→ **Extract provided**:

-- begin --

Make a copy of the shape, and superimpose it on the shape, however, rotated 180°. Then the combined area is a large lense, minus a small lense. The large lense covers 1/2*pi*3^2 - 3^2 squares. The large lense covers 1/2*pi*1^2 - 1^2 squares. Hence the combined shape covers 4*pi - 8 squares. However, since each square has area 16, and we have to halve the solution, we get 32*pi - 64

The only ptoblem I had is I didnt knoe how to get the area of the 2 slices, nice, thank you for the explanation

man this is so cool I never thought of this procedure of extracting area

Looks pretty simple actually knowing that they are all made from quarter circles

Can't beleive the Nike's logo threw me off so hard from getting a very easy solution, bravo to whoever made this problem

Theres another way of solving this. You can place another 4*4 in the middle making total area 160. You can then take out the four round areas without using any diagonal sections. The areas you would eliminate would be taken out twice in the middle hence the extra 4*4 only leaving you the required area of shape. Maths works out the same way but it skips the step of requiring the additional area divisions.

-- end --

Transcribe verbatim the portion of the geometry comment thread above, starting at "The only ptoblem" and ending at "additional area divisions.".

→ **Data shown**:
-- begin --

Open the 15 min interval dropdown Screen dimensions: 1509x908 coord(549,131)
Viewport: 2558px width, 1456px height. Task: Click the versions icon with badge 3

-- end --

→ **Answer to the exercise**:
The only ptoblem I had is I didnt knoe how to get the area of the 2 slices, nice, thank you for the explanation

man this is so cool I never thought of this procedure of extracting area

Looks pretty simple actually knowing that they are all made from quarter circles

Can't beleive the Nike's logo threw me off so hard from getting a very easy solution, bravo to whoever made this problem

Theres another way of solving this. You can place another 4*4 in the middle making total area 160. You can then take out the four round areas without using any diagonal sections. The areas you would eliminate would be taken out twice in the middle hence the extra 4*4 only leaving you the required area of shape. Maths works out the same way but it skips the step of requiring the additional area divisions.